Por otro lado, tendrías considerar si realmente deseás cambiar ese problema que te llevó a la consulta. Parece paradójico plantear esto, pero en ocasiones resolver un problema tiene consecuencias (reales o imaginadas) a las que tememos y esto impide el cambio.

  1. Vas a terapia porque la necesitás pero no sabés para qué.

Durante la terapia no tratás tu problema. Se tratan otros temas. Tenés la sensación de estar haciendo algo por vos, pero no sabés qué.

Algunos procesos terapéuticos nos llevan por caminos impensados, nos interesan, pero no parecen tener relación con el problema que motivó la consulta.

Tratar esto que te pasa con tu psicoterapeuta puede ayudar a reencauzar la psicoterapia o para conocer realmente cuál es el conflicto que debés abordar en el tratamiento.

  1. El tema de la sexualidad.

¿Qué opinión tiene tu psicoterapeuta sobre tu sexualidad?. Algunos terapeutas tienen posiciones discriminatorias o lecturas patológicas sobre la homosexualidad.

Hay psicoterapeutas debidamente preparados en el tema, de forma tal que no tengas que invertir el tiempo de tus sesiones en explicar qué es un darkroom o una tetera, y que conozcan previamente los diferentes momentos que has atravesado en tu vida durante la construcción de tu identidad sexual.
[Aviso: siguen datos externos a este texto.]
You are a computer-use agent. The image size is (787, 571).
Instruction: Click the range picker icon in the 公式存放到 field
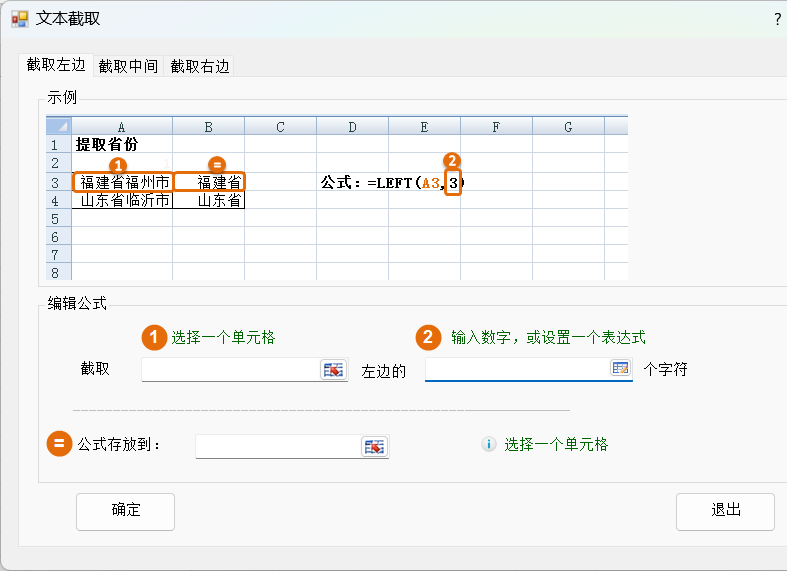click(374, 446)
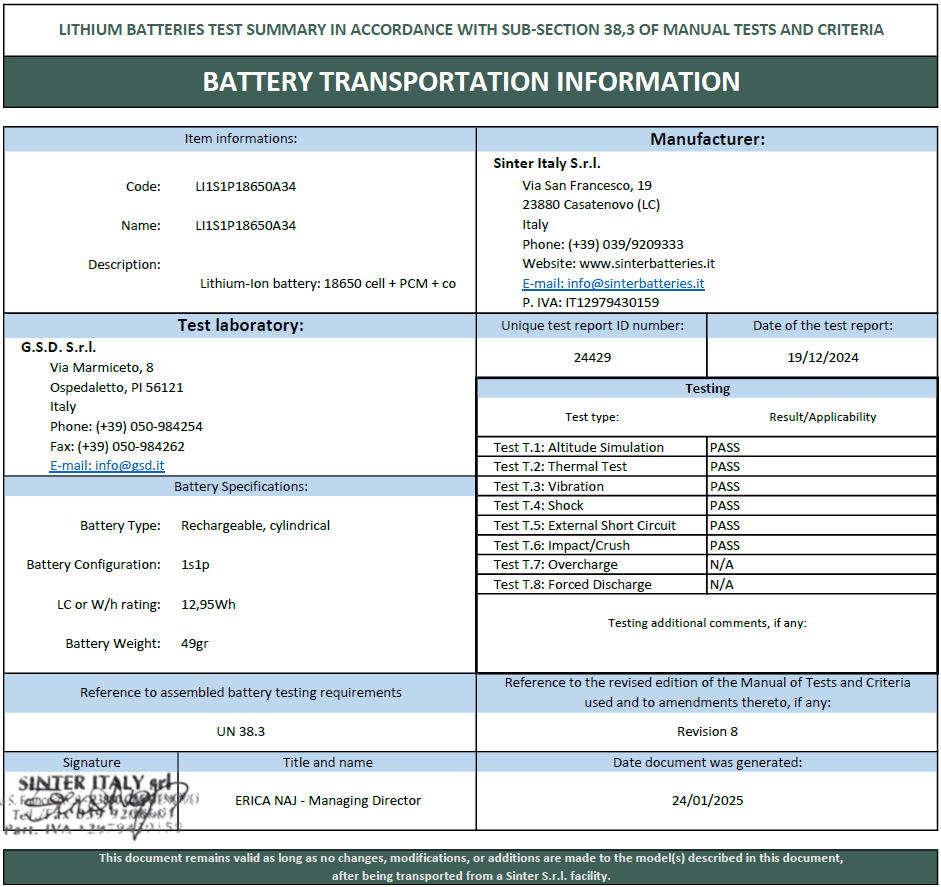The image size is (941, 887).
Task: Click the document generated date 24/01/2025
Action: click(x=707, y=801)
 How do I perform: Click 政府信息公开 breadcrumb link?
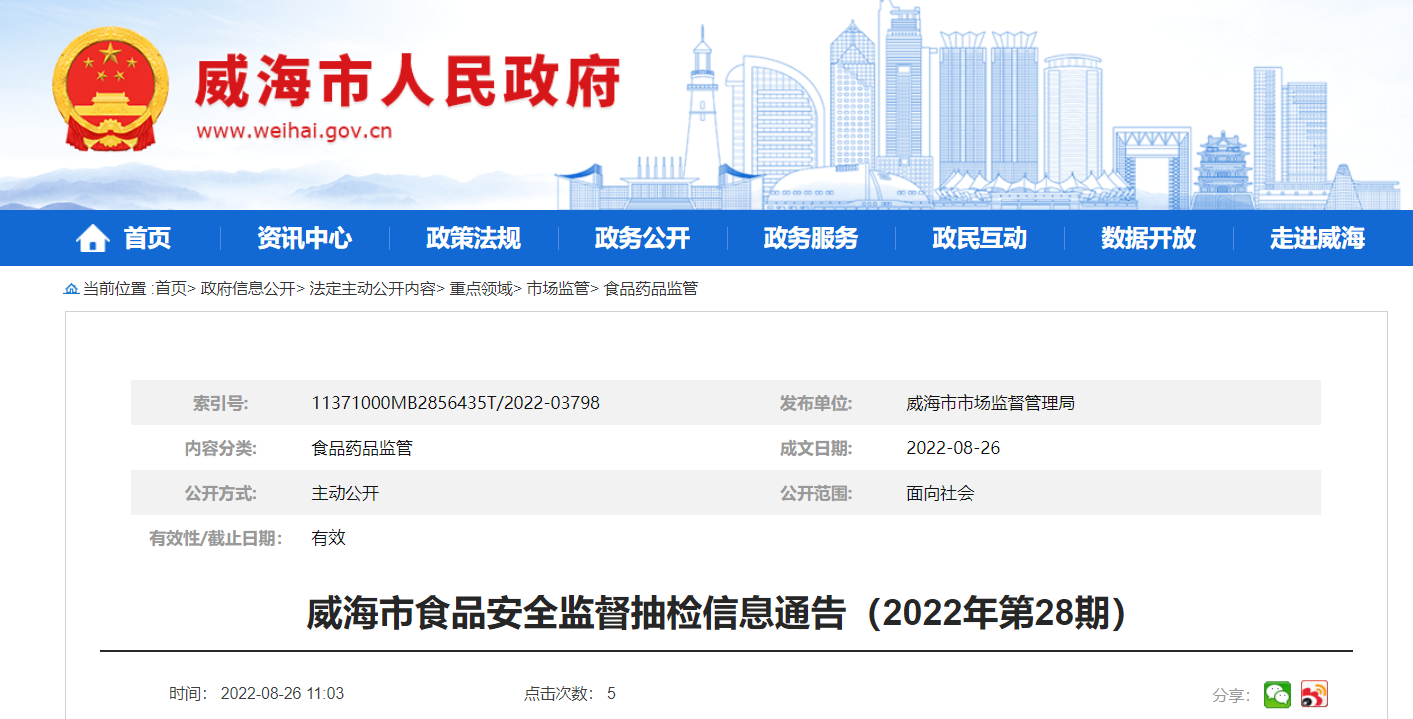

  1. No podés establecer vínculos. Te resulta complicado expresar tus sentimientos y relacionarte con otros.

  2. Te notás cada vez más distanciado de la gente que te rodea. Sin haber planteado en tu terapia el “corte” con algunos vínculos que te hacen mal, observás que se dificulta el sostenimiento de tus relaciones familiares, de amistad y amorosas.

  3. Para cualquier decisión necesitás consultar con tu terapeuta (incluyendo aquellas mínimas que nada tienen que ver con tu motivo de consulta).

 

Si tu terapeuta se negara a discutir algunas de las cuestiones anteriores habría que escuchar los motivos que te da. Puede tener buenos motivos, pero no permitas que te quite protagonismo en tu propia psicoterapia.

Recordá que discutir estos temas con tu terapeuta sólo apuntan a que te sientas cómodo en tu psicoterapia. De ninguna forma representan una forma de indicarle al terapeuta qué hacer o no hacer, él estudió para ello y es legalmente responsable. Pero puede ser de gran utilidad para reorientar un proceso terapeútico, para una derivación, o... quién te dice... para ver que al fin te estás defendiendo por vos mismo y es hora de terminar tu psicoterapia.